Als je de relatie vanuit ‘de dans’ tussen het koppel bekijkt, helpt het om door de bril van ‘hechting’ te kijken Er zijn vier hechtingsstijlen:
Hechtingsstijl 1: veilig
Je bent in je jonge jaren veilig gehecht. Je kunt omgaan met kritiek en toegeven als je iets niet helemaal goed hebt gedaan. Je bent zelfstandig maar kunt je ook afhankelijk opstellen. Je kunt vrij eenvoudig relaties aangaan.
Hechtingsstijl 2: aanklampend
Ben je onveilig gehecht, dan kan dit zich uiten in een aanklampende hechtingsstijl. De basis hiervan is angst dat de ander je verlaat. Jouw reactie hierop is dat je je aan de ander vastklampt. Soms gebeurt dit door middel van het geven van kritiek op de ander. Je bent ook gevoelig voor afwijzing, wat dan ook vaak resulteert in een grote mate van zelfkritiek.
Hechtingsstijl 3: vermijdend
Het basisgevoel van de vermijdende hechtingsstijl is ‘ik ben niet goed genoeg’. Je trekt je terug omdat je het gevoel hebt afgewezen te zijn. Soms is dit emotioneel vluchtgedrag, soms vertrek je fysiek. Je vermijdt het om iets te voelen: je bevriest. Dat gebeurt zo automatisch dat je het niet doorhebt. Hoe emotioneler je partner wordt, des te rationeler jij wordt.
Voor je partner, die met jou het gesprek wil aangaan en bij je blijft ‘aankloppen’, kan dit frustrerend zijn. Lees voor meer informatie hierover het artikel over de chimpansee en de schildpad.
Hechtingsstijl 4: gedesorganiseerd
Het basisthema van deze hechtingsstijl is: Wat is mijn plek? Hoor ik erbij?

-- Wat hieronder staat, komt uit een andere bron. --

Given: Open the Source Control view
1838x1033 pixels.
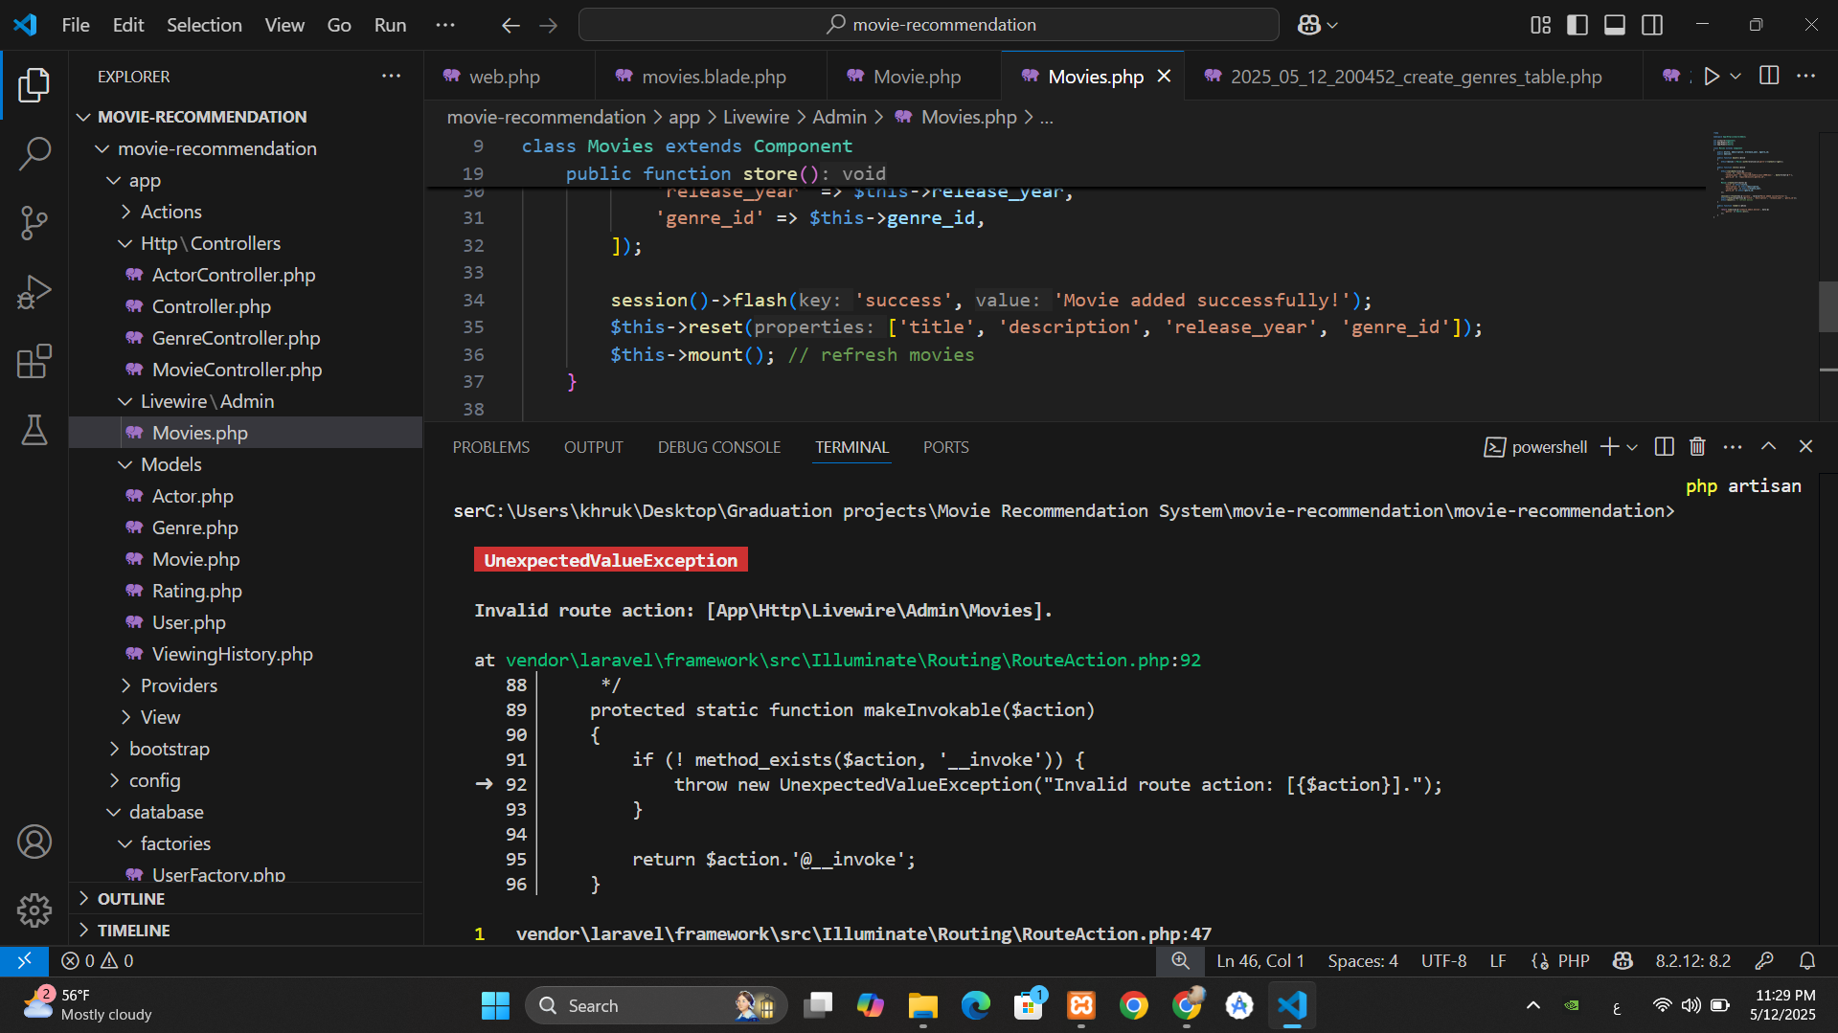Looking at the screenshot, I should tap(34, 222).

Je hebt geen vertrouwen in anderen of in jezelf en eigenlijk ben je op sociaal gebied zoekende. Relaties zijn prettig maar je hebt ook moeite om ze aan te gaan. Je zoekt toenadering, maar vermijdt ook. Je laat dus conflicterend gedrag zien. Je bent dan weer vermijdend (uitschakelen van gevoel, heel pleasend, of vermijdt contact), dan weer aanklampend (kritisch op de ander, dan weer negatief naar jezelf). (bron: Nathanson (1992) Compass of Shame Model)
‘Ik hoor er niet bij’
Neem nou Marieke en Frans. Zij denkt dat hij een narcist is. Als ze is uitgepraat, luister ik naar het verhaal van Frans. Het valt me op dat hij emotioneel bevroren is, vaak zijn liefde laat zien door voor haar dingen te doen, soms boos uithaalt naar zijn vrouw en dan weer vlucht in zijn werk. Op andere momenten zegt hij: ‘Ik kan het nooit goed genoeg doen’. Dat is chaos voor de vrouw: zij heeft geen idee wat ze aan hem heeft.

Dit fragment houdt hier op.